The U.S. should keep its debt-to-GDP (gross domestic product) in mind before things “get out of hand,” Federal Reserve Bank of Cleveland President Loretta Mester said Monday.
Asked by CNBC’s Joumanna Bercetche if she was worried about the outlook for rising U.S. debt, Mester was measured but encouraged monitoring the debt level, which is at its highest since just after World War Two.
“I think we have to be taking into account the health of U.S. economy, in terms of are we on a sustained fiscal path?” Mester replied. “And I do think that’s something we should be thinking of now as we go forward, and not waiting till things get too far out of hand.”

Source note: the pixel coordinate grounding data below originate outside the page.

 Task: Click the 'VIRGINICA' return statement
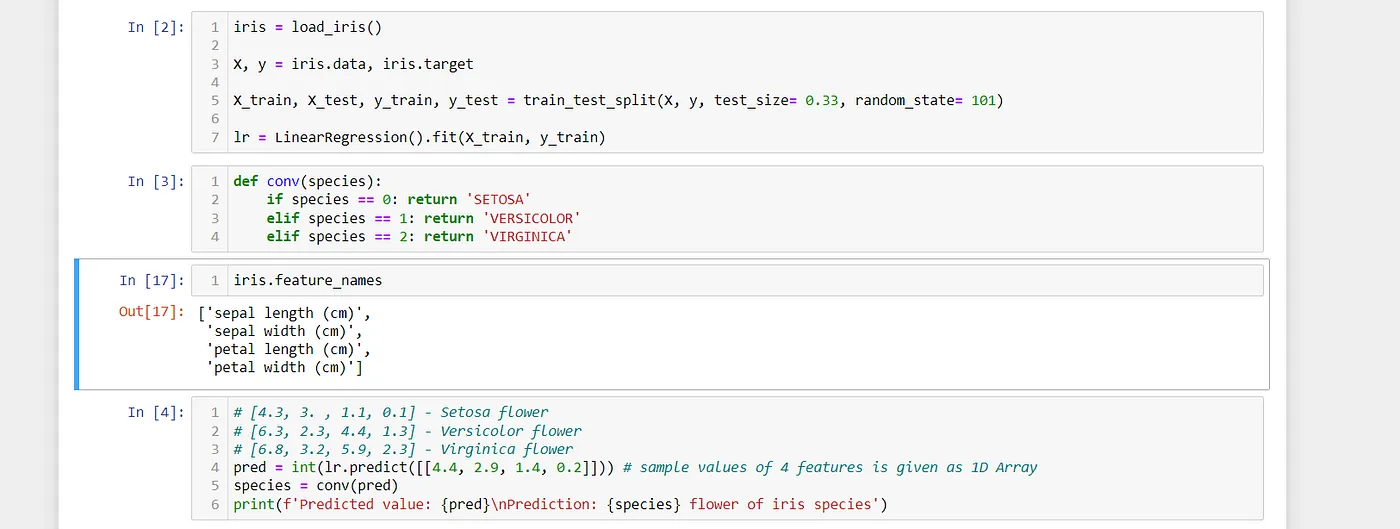point(419,236)
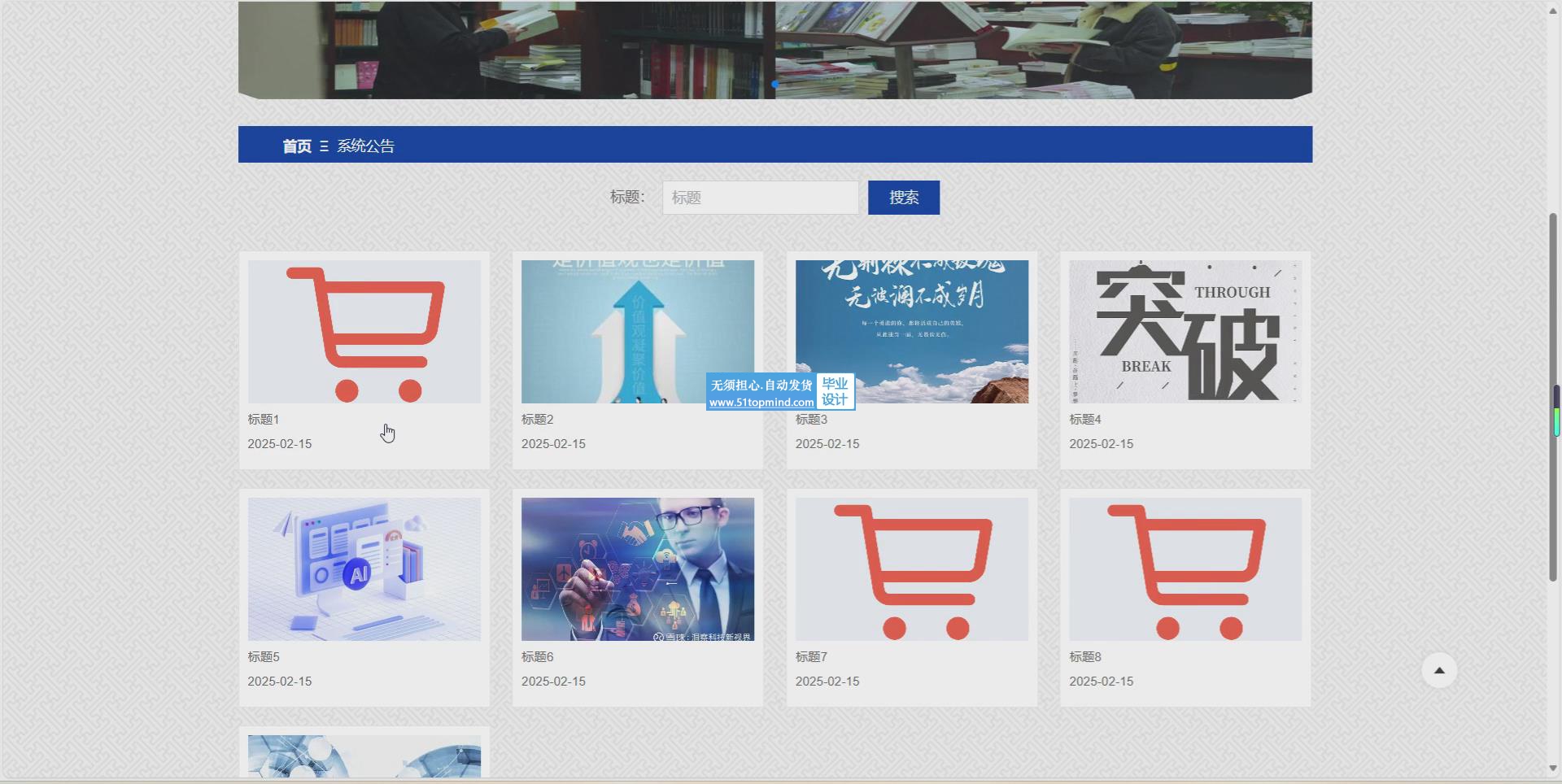Click the 毕业设计 watermark badge
1562x784 pixels.
pyautogui.click(x=835, y=392)
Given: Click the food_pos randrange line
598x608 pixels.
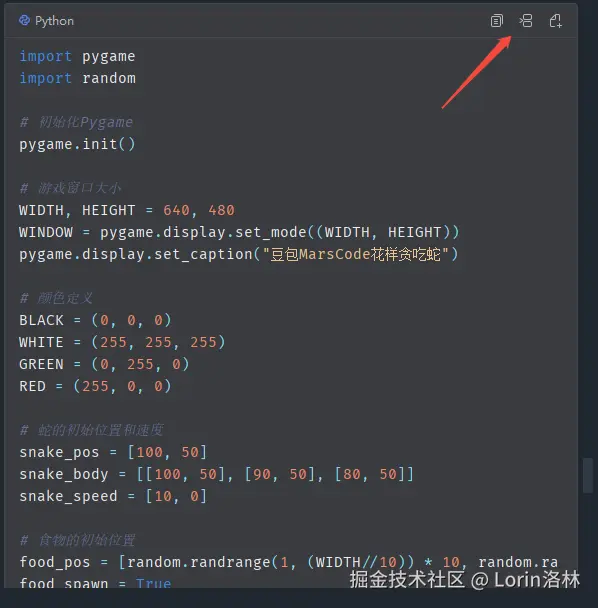Looking at the screenshot, I should click(x=289, y=562).
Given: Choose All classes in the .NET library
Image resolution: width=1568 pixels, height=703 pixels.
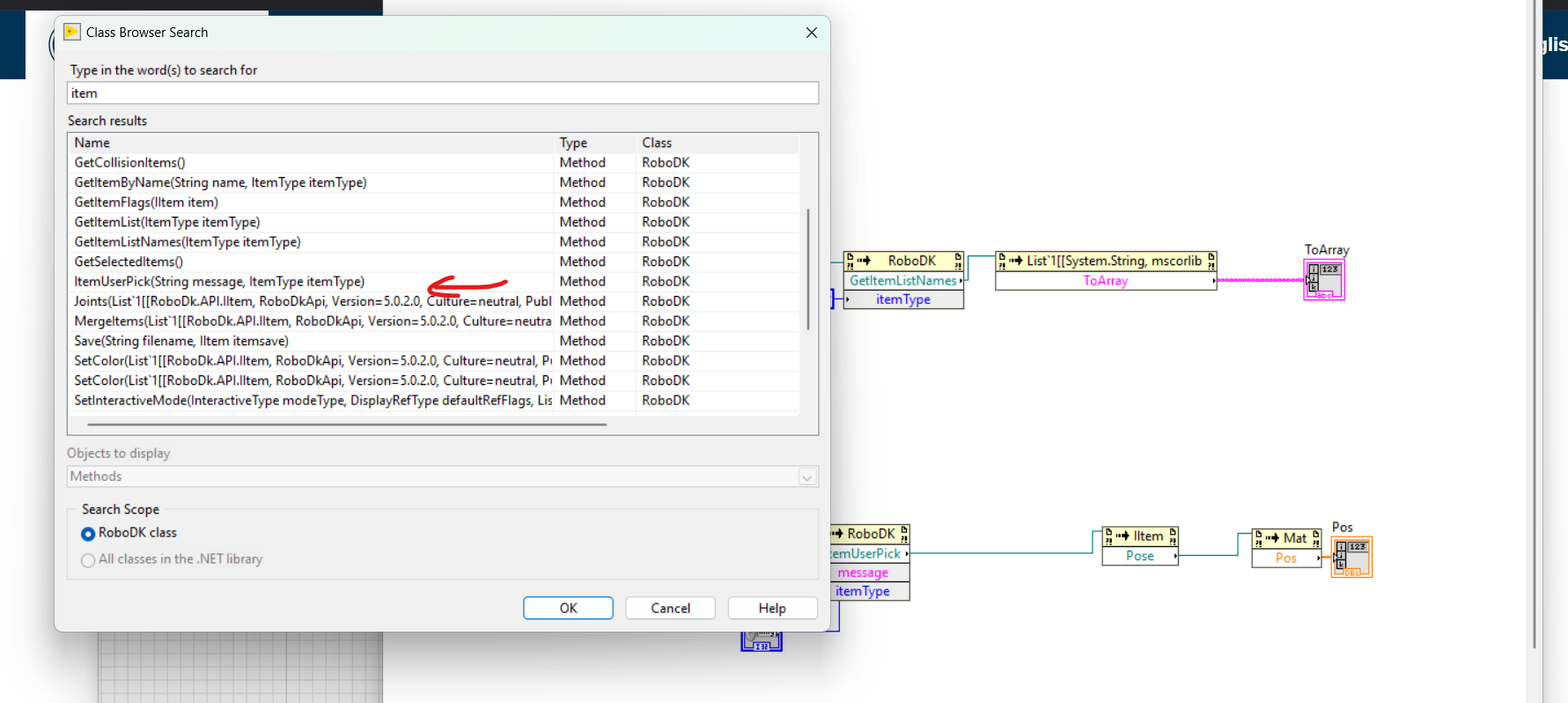Looking at the screenshot, I should 88,560.
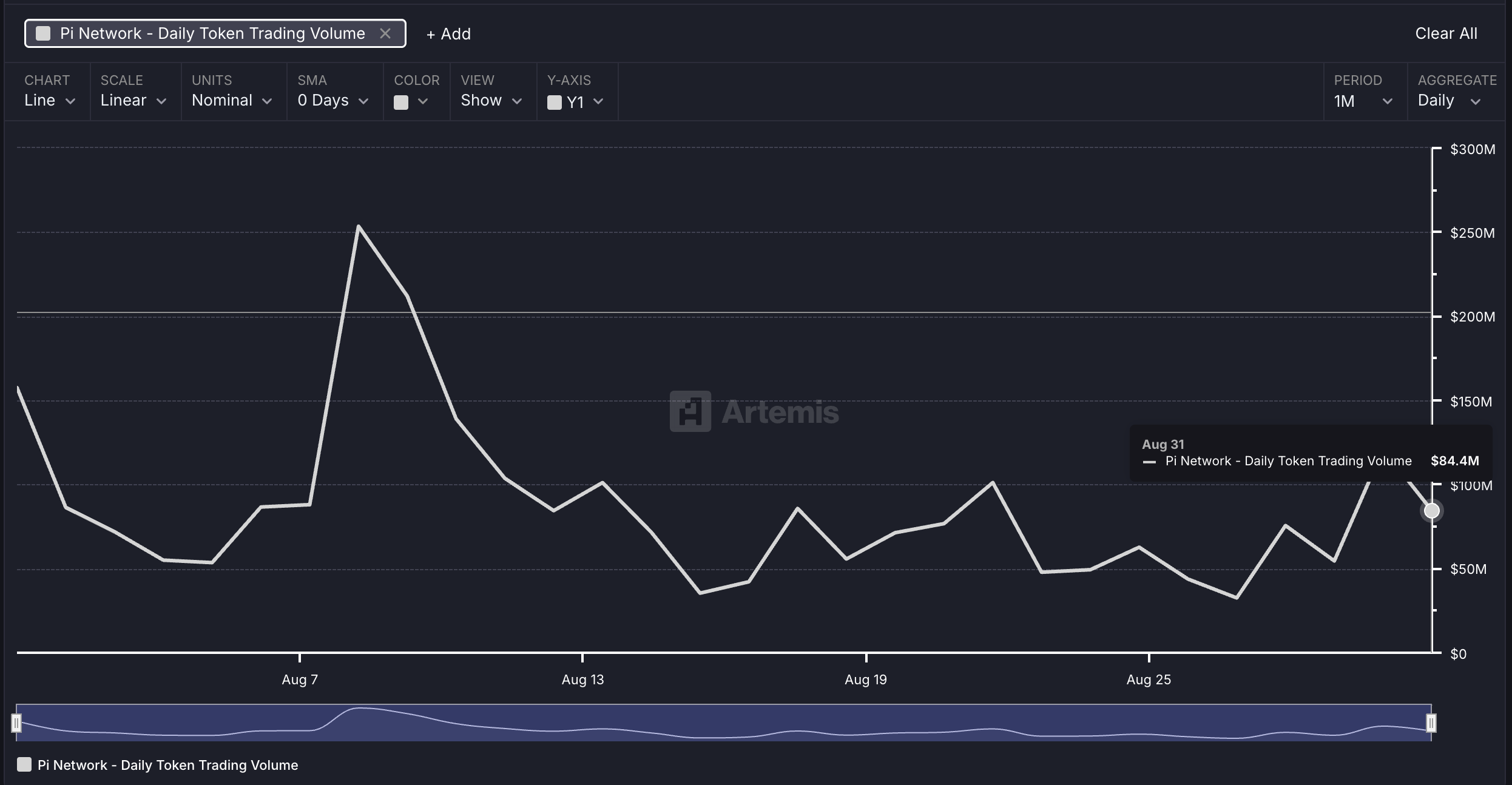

U.S. debt-to-GDP reached 104 percent in 2017, its highest level since 1946, when it hovered around 120 percent. Total U.S. debt has surpassed $21 trillion this year, a more than 120 percent increase from a decade ago.
Meanwhile, publicly-held U.S. debt-to-GDP — debt that the federal government owes to those outside the government — is 75 percent, but is expected to double by 2047, pushed upward by a raft of recent government spending and stimulus programs. The non-partisan Congressional Budget Office reported that a continuation of the current fiscal trajectory could take the current ratio up to 150 percent of GDP in 30 years, putting the U.S. in the same camp as Greece or Italy.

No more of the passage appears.